General rules to place indexes the propper way? Should I think about using multidimensional indexes? Where should I use them at first on the JOINS, the WHERE or the GROUP BY, if I remember right there should be a hierarchy to follow. Also If I have 1 row for all tables but one (in the row column of the explain table) how can I optimize usually my optimization consists in ending up with only one row for all columns but one.

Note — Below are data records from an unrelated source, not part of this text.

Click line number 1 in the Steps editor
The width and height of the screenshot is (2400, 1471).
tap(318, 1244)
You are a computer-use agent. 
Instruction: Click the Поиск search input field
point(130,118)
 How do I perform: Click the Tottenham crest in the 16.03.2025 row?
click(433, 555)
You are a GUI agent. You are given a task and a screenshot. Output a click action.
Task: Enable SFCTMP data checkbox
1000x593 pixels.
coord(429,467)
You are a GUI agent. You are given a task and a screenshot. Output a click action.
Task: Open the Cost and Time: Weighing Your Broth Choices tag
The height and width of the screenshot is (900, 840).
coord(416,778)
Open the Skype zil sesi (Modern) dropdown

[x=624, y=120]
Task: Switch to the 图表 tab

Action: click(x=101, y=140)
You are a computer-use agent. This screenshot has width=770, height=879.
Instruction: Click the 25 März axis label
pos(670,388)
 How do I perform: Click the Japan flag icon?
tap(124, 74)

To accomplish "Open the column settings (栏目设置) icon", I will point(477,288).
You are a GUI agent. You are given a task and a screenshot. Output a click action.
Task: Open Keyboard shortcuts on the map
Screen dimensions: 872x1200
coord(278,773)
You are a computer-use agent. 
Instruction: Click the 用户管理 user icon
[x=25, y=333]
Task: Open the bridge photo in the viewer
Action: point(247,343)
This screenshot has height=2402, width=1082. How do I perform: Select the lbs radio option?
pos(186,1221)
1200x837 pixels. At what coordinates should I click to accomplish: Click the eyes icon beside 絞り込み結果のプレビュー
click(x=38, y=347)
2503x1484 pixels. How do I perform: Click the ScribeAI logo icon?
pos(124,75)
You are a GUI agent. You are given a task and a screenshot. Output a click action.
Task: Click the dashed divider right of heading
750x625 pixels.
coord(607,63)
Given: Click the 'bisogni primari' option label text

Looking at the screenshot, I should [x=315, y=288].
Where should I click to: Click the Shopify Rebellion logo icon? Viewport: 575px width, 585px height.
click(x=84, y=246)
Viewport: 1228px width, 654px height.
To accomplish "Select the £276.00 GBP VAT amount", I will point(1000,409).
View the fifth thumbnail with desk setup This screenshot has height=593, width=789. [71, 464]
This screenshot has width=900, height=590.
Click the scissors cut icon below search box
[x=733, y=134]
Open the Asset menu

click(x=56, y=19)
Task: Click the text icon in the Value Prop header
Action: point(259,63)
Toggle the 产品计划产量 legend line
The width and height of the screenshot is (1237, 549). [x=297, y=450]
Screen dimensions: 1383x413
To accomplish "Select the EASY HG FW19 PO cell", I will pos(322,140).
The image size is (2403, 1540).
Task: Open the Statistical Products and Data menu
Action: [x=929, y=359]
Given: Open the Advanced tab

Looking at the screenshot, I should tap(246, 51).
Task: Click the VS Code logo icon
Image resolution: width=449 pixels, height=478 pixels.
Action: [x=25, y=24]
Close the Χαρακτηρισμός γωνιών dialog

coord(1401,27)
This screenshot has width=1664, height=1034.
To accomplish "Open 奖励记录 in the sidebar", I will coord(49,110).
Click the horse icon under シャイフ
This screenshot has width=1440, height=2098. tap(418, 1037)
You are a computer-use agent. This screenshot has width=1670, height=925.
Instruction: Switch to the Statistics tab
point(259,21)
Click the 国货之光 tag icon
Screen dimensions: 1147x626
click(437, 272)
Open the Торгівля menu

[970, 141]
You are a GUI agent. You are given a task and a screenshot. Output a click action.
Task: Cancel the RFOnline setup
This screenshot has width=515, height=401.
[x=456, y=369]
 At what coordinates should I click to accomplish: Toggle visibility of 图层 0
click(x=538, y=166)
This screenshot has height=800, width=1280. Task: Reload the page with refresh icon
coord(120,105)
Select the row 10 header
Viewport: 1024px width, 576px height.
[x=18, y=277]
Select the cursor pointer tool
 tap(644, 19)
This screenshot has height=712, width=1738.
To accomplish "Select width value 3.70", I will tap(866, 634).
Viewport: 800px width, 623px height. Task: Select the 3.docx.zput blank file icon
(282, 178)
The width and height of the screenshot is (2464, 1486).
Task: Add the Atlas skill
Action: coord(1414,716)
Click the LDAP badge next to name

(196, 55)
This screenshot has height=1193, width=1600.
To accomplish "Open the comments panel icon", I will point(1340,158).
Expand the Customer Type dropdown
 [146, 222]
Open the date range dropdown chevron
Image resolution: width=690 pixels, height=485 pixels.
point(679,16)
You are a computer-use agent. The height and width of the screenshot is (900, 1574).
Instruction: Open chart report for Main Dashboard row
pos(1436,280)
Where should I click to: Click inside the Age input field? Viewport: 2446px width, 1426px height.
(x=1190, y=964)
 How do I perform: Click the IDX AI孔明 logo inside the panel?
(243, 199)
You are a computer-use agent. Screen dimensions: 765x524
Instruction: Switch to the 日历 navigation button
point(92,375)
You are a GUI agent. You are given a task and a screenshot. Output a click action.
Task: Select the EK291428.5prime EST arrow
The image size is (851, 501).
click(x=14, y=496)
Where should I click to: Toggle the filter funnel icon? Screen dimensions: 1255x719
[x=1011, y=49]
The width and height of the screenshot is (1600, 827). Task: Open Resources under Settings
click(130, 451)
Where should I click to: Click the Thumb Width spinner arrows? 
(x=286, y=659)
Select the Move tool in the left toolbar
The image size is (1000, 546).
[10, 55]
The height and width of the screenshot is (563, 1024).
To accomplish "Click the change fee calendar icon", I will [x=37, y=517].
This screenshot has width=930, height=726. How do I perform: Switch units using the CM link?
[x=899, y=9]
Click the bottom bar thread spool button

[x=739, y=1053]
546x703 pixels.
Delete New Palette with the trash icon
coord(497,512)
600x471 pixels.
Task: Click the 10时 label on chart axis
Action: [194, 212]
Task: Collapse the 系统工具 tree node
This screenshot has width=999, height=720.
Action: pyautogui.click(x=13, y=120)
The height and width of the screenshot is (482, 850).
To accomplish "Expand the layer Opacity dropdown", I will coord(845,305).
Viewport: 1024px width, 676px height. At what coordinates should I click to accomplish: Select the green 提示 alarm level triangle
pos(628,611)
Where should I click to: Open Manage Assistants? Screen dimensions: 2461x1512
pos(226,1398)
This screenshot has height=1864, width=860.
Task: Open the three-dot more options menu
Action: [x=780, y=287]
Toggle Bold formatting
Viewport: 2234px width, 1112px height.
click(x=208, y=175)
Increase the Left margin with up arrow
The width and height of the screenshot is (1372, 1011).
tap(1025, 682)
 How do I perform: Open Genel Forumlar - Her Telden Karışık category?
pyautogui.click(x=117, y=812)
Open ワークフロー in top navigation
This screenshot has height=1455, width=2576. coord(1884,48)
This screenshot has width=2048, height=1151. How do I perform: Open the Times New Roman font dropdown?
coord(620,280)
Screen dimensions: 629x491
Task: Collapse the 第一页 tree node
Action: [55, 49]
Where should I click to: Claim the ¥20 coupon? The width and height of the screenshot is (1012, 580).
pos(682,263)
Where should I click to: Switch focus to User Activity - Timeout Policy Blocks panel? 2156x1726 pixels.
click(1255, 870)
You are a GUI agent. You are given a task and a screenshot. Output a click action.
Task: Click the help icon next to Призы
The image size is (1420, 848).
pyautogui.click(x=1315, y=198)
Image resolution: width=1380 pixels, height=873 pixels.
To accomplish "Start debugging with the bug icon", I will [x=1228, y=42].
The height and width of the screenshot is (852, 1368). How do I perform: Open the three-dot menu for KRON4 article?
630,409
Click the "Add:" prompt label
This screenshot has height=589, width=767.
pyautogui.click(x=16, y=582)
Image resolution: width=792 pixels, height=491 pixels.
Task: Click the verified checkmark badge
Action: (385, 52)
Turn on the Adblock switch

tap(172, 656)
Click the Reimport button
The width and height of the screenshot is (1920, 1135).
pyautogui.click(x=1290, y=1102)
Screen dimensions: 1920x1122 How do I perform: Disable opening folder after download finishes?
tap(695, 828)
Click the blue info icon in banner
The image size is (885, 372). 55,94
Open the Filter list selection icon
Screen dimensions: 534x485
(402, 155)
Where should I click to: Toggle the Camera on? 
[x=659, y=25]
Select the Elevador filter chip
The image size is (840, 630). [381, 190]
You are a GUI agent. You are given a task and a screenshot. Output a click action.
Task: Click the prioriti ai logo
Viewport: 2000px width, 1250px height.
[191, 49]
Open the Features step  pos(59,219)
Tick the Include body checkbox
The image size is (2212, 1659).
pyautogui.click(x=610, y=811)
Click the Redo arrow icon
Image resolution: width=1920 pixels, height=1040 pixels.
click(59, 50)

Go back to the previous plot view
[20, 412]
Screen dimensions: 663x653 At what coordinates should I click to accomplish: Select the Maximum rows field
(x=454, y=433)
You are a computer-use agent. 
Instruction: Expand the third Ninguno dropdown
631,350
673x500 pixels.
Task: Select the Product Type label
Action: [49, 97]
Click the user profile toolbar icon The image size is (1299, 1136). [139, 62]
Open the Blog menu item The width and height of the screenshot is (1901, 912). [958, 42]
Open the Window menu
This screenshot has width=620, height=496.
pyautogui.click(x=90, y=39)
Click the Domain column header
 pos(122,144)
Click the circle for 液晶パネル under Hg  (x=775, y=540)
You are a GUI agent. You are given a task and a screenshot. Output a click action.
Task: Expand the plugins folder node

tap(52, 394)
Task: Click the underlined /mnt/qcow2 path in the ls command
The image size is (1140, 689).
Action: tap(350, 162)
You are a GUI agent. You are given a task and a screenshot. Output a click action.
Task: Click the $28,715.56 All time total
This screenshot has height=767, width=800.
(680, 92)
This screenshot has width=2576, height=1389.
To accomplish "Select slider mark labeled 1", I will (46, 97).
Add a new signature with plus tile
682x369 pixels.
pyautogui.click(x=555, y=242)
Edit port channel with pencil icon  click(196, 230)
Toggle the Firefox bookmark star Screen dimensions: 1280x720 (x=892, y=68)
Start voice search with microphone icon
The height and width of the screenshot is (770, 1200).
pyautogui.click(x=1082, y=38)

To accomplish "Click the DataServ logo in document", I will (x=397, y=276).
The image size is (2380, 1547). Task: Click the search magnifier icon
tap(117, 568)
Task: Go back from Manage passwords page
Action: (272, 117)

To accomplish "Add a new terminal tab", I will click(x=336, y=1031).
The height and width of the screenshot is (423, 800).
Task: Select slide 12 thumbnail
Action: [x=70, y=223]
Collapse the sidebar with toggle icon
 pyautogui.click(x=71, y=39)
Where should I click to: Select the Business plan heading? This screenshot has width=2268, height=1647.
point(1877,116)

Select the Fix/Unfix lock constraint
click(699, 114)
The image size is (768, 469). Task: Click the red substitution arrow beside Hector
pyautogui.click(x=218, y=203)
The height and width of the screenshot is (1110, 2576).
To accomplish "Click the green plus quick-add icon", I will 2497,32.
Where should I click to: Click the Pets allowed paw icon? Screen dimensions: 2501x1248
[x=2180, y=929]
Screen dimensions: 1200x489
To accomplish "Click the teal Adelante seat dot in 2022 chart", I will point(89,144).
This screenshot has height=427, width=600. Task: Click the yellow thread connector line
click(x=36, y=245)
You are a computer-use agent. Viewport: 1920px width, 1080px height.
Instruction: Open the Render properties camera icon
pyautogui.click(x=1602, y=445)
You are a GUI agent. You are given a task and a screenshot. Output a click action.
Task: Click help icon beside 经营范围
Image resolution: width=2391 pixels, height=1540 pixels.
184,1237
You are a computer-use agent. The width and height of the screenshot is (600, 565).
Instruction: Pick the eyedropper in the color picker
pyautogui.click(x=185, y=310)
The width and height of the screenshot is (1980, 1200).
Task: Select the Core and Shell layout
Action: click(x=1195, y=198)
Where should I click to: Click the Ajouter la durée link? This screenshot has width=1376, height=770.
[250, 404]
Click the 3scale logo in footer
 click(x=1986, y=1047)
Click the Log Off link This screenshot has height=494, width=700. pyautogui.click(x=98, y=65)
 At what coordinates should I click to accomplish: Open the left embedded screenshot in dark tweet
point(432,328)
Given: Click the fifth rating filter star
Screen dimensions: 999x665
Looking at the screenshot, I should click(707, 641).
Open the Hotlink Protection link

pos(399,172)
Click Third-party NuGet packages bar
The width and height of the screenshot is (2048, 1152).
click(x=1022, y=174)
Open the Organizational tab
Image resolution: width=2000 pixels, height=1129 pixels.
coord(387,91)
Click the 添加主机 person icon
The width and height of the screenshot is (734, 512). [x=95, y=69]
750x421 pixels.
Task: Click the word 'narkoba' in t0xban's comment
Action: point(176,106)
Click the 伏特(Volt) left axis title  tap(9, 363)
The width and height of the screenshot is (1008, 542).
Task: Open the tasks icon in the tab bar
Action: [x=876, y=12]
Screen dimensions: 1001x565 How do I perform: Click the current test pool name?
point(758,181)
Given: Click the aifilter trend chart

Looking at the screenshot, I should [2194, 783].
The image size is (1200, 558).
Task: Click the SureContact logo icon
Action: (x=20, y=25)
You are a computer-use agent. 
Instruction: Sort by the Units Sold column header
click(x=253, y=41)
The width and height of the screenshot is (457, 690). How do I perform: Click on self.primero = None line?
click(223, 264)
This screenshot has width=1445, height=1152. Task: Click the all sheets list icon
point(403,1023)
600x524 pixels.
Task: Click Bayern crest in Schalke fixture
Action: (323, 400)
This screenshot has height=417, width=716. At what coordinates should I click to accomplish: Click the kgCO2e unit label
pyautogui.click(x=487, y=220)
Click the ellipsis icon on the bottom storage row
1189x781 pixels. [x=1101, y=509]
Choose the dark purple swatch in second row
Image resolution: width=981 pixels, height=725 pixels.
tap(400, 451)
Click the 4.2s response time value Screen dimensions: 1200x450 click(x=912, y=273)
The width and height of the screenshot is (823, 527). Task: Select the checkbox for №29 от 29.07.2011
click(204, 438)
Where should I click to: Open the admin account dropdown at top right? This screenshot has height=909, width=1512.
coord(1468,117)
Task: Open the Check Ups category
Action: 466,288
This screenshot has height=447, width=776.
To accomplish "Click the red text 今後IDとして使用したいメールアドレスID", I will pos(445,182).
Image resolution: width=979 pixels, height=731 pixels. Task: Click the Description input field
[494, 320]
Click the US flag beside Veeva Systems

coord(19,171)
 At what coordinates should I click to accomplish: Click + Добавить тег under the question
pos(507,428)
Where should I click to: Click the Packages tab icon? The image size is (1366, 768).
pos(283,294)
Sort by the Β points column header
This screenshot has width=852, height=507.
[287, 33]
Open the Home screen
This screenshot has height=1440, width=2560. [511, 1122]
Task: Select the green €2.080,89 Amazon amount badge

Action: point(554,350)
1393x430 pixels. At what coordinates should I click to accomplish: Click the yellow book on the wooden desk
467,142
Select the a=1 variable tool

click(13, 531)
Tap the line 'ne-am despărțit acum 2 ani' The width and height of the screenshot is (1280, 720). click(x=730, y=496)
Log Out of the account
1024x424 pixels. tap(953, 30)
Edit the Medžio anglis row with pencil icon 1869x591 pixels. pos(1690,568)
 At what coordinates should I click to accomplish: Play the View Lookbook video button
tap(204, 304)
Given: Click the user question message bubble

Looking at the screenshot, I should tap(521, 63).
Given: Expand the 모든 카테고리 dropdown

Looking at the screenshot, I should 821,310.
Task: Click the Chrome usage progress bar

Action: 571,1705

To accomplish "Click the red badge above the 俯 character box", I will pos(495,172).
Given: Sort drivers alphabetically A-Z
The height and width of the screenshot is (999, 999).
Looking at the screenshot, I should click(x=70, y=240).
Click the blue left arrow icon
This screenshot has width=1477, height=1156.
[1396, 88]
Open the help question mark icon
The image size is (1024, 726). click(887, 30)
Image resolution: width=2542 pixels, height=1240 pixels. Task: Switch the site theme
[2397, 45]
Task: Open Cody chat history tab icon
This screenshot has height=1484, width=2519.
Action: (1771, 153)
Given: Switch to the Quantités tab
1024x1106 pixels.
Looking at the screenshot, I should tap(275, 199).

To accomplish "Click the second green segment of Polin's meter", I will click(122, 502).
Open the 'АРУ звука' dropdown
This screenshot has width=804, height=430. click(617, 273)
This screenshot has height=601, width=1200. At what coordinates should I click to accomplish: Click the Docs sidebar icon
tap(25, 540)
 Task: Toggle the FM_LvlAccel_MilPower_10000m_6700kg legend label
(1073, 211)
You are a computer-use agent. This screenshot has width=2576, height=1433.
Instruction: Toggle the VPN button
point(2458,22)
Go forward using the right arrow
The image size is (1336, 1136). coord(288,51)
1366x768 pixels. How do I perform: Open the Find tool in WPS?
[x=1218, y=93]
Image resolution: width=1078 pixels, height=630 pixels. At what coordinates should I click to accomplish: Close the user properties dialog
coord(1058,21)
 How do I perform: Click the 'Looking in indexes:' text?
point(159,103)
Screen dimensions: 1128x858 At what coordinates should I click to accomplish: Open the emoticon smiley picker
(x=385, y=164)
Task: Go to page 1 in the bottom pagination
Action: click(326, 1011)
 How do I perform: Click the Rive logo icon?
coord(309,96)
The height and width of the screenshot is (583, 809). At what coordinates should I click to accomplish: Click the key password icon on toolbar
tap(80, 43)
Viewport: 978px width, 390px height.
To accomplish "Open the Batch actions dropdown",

All tables average from 100k to 1000k+ rows.
CREATE TABLE datab1.sku_performance
SELECT
table1.sku,
CONCAT(table1.sku,' ',table1.fk_container ) as sku_container,
table1.price as price,
SUM( CASE WHEN ( table1.fk_table1_status = 82
OR table1.fk_table1_status = 119
OR table1.fk_table1_status = 124
OR table1.fk_table1_status = 141
OR table1.fk_table1_status = 131) THEN 1 ELSE 0 END)
/ COUNT( DISTINCT id_catalog_school_class) as qty_returned,
SUM( CASE WHEN ( table1.fk_table1_status In (23,13,44,65,6,75,8,171,12,166))
THEN 1 ELSE 0 END)
/ COUNT( DISTINCT id_catalog_school_class) as qt,
container.id_container as container_id,
container.idden as container_idden,
container.delivery_badge,
catalog_school.id_catalog_school,
LEFT(catalog_school.flight_fair,2) as departing_country,
catalog_school.weight,
catalog_school.flight_type,
catalog_school.price,
table_3.id_table_3,
table_3.fk_catalog_brand,
MAX( LEFT( table_3.note,3 )) AS supplier,
GROUP_CONCAT( product_number, ' by ',FORMAT(catalog_school_class.quantity,0)
ORDER BY product_number ASC SEPARATOR ' + ') as supplier_prod,
Sum( distinct( catalog_school_class.purch_pri * catalog_school_class.quantity)) AS final_purch_pri,
catalog_groupp.idden as supplier_idden,
catalog_category_details.id_catalog_category,
catalog_category_details.cat1 as product_cat1,
catalog_category_details.cat2 as product_cat2,
COUNT( distinct catalog_school_class.id_catalog_school_class) as setinfo,
datab1.pageviewgrouped.pv as page_views,
Sum(distinct(catalog_school_class.purch_pri * catalog_school_class.quantity)) AS purch_pri,
container_has_table_3.position,
max( table1.created_at ) as last_order_date
FROM
table1
LEFT JOIN container
ON table1.fk_container = container.id_container
LEFT JOIN catalog_school
ON table1.sku = catalog_school.sku
LEFT JOIN table_3
ON catalog_school.fk_table_3 = table_3.id_table_3
LEFT JOIN container_has_table_3
ON table_3.id_table_3 = container_has_table_3.fk_table_3
LEFT JOIN datab1.pageviewgrouped
on table_3.id_table_3 = datab1.pageviewgrouped.url
LEFT JOIN datab1.catalog_category_details
ON datab1.catalog_category_details.id_catalog_category = table_3_has_catalog_minority.fk_catalog_category
LEFT JOIN catalog_groupp
ON table_3.fk_catalog_groupp = catalog_groupp.id_catalog_groupp
LEFT JOIN table_3_has_catalog_minority
ON table_3.id_table_3 = table_3_has_catalog_minority.fk_table_3
LEFT JOIN catalog_school_class
ON catalog_school.id_catalog_school = catalog_school_class.fk_catalog_school
WHERE
table_3.status_ok = 1
AND catalog_school.status = 'active'
AND table_3_has_catalog_minority.is_primary = '1'
GROUP BY
table1.sku,
table1.fk_container;
rows per table :
.table1 960096 to 1.3mn rows
.container 9275 to 13000 rows
.catalog_school 709970 to 1 mn rows
.table_3 709970 to 1 mn rows
.container_has_table_3 709970 to 1 mn rows
.pageviewgrouped 500000 rows
.catalog_school_class 709970 to 1 mn rows
.catalog_groupp 3000 rows
.table_3_has_catalog_minority 709970 to 1 mn rows
.catalog_category_details 659 rows
Too much to put into a single comment, so I'll add here and adjust later as possibly needed... You have LEFT JOINs everywhere, but your WHERE clause is specifically qualifying fields from the Table_3, Catalog_School and Table_3_has_catalog_minority. This by default changes them to INNER JOINs.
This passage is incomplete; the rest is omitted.